Note: This is a user guide for TiSpark version < 2.0. If you are using version >= 2.0, please refer to Document for Spark 2.3
TiSpark is a thin layer built for running Apache Spark on top of TiDB/TiKV to answer the complex OLAP queries. It takes advantages of both the Spark platform and the distributed TiKV cluster, at the same time, seamlessly glues to TiDB, the distributed OLTP database, to provide a Hybrid Transactional/Analytical Processing (HTAP) solution to serve as a one-stop solution for online transactions and analysis.
TiSpark depends on the TiKV cluster and the PD cluster. It also needs to set up a Spark cluster. This document provides a brief introduction to how to setup and use TiSpark. It requires some basic knowledge of Apache Spark. For more information, please refer to Spark website.
TiSpark is an OLAP solution that runs Spark SQL directly on TiKV, the distributed storage engine.
TiSpark Architecture
- TiSpark integrates with Spark Catalyst Engine deeply. It provides precise control of the computing, which allows Spark read data from TiKV efficiently. It also supports index seek, which improves the performance of the point query execution significantly.
- It utilizes several strategies to push down the computing to reduce the size of dataset handling by Spark SQL, which accelerates the query execution. It also uses the TiDB built-in statistical information for the query plan optimization.

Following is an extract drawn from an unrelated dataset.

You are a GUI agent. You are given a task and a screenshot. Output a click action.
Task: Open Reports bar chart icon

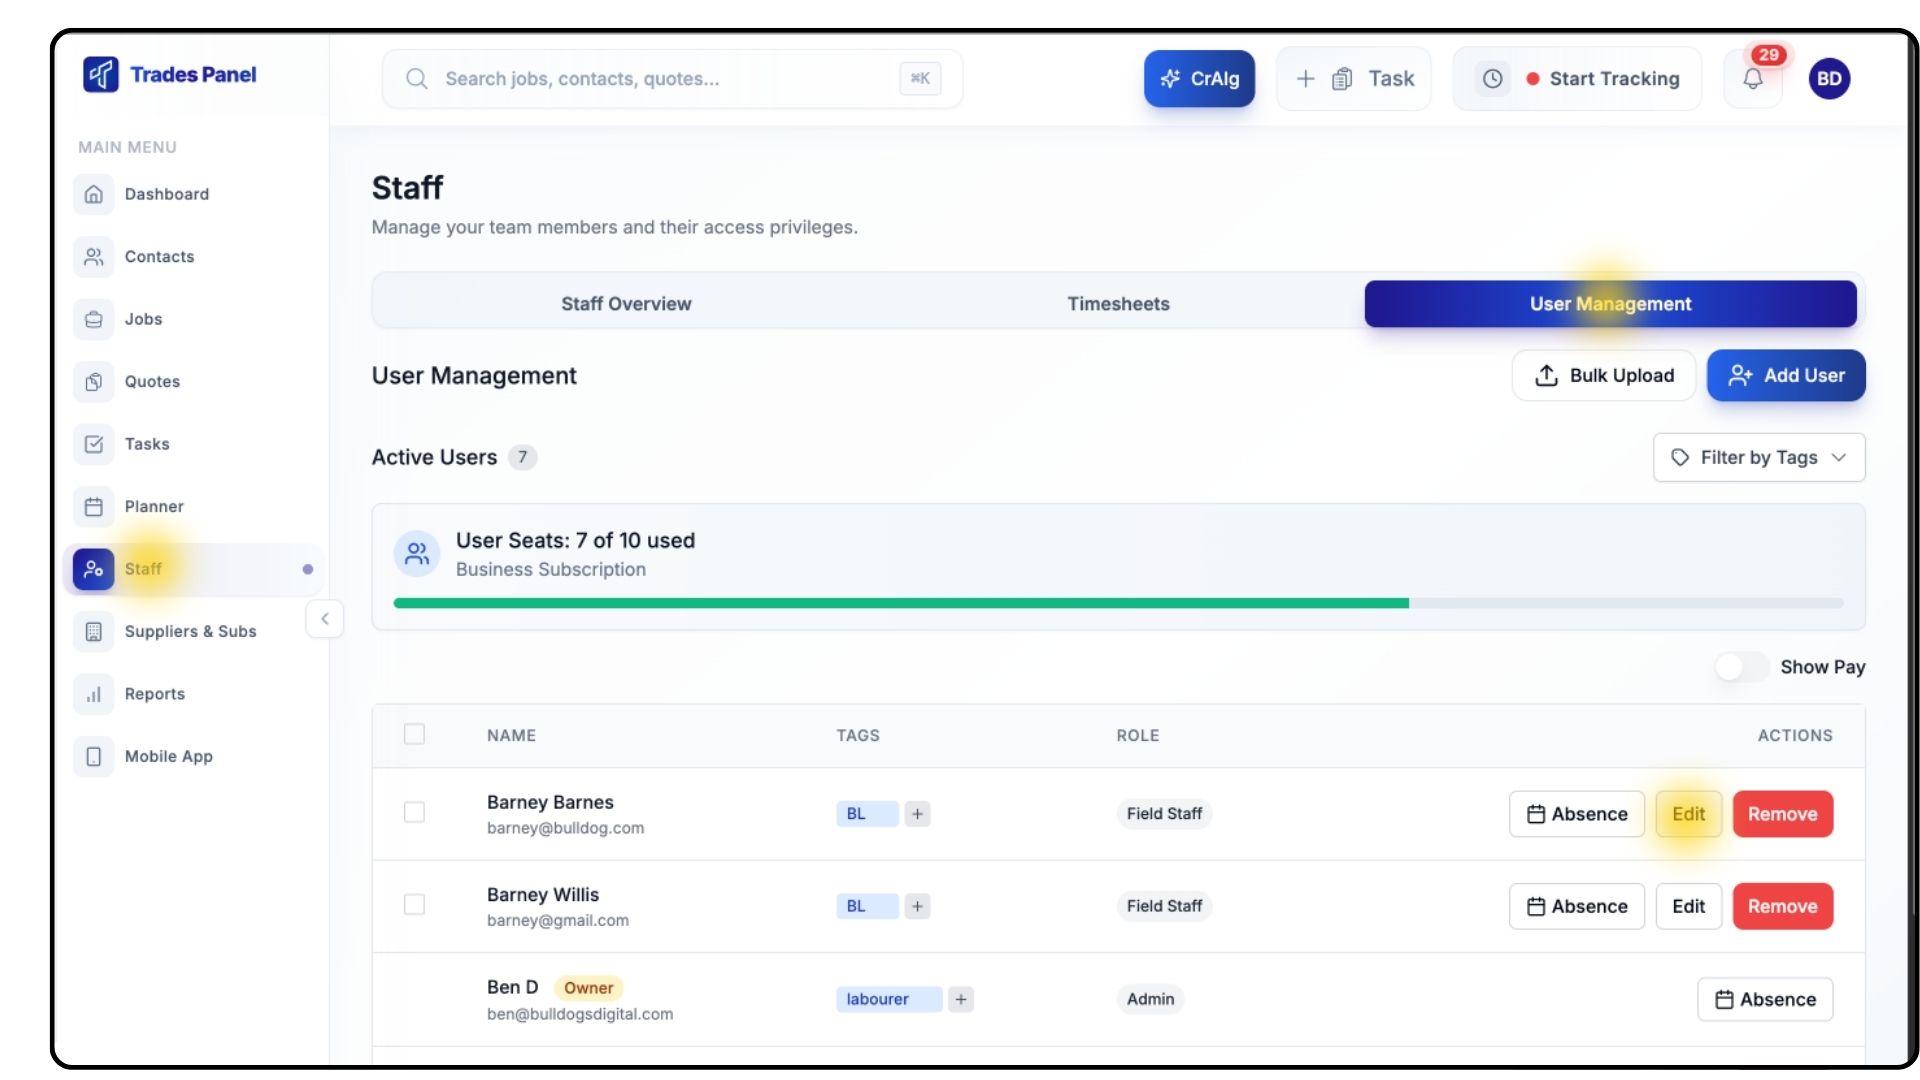(x=94, y=694)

- From the data integration point of view, TiSpark + TiDB provides a solution runs both transaction and analysis directly on the same platform without building and maintaining any ETLs. It simplifies the system architecture and reduces the cost of maintenance.
- In addition, you can deploy and utilize tools from the Spark ecosystem for further data processing and manipulation on TiDB. For example, using TiSpark for data analysis and ETL; retrieving data from TiKV as a machine learning data source; generating reports from the scheduling system and so on.
- The current version of TiSpark supports Spark 2.1 . For Spark 2.0, it has not been fully tested yet. It does not support any versions earlier than 2.0, or later than 2.2.
- TiSpark requires JDK 1.8+ and Scala 2.11 (Spark2.0 + default Scala version).
- TiSpark runs in any Spark mode such as YARN, Mesos, and Standalone.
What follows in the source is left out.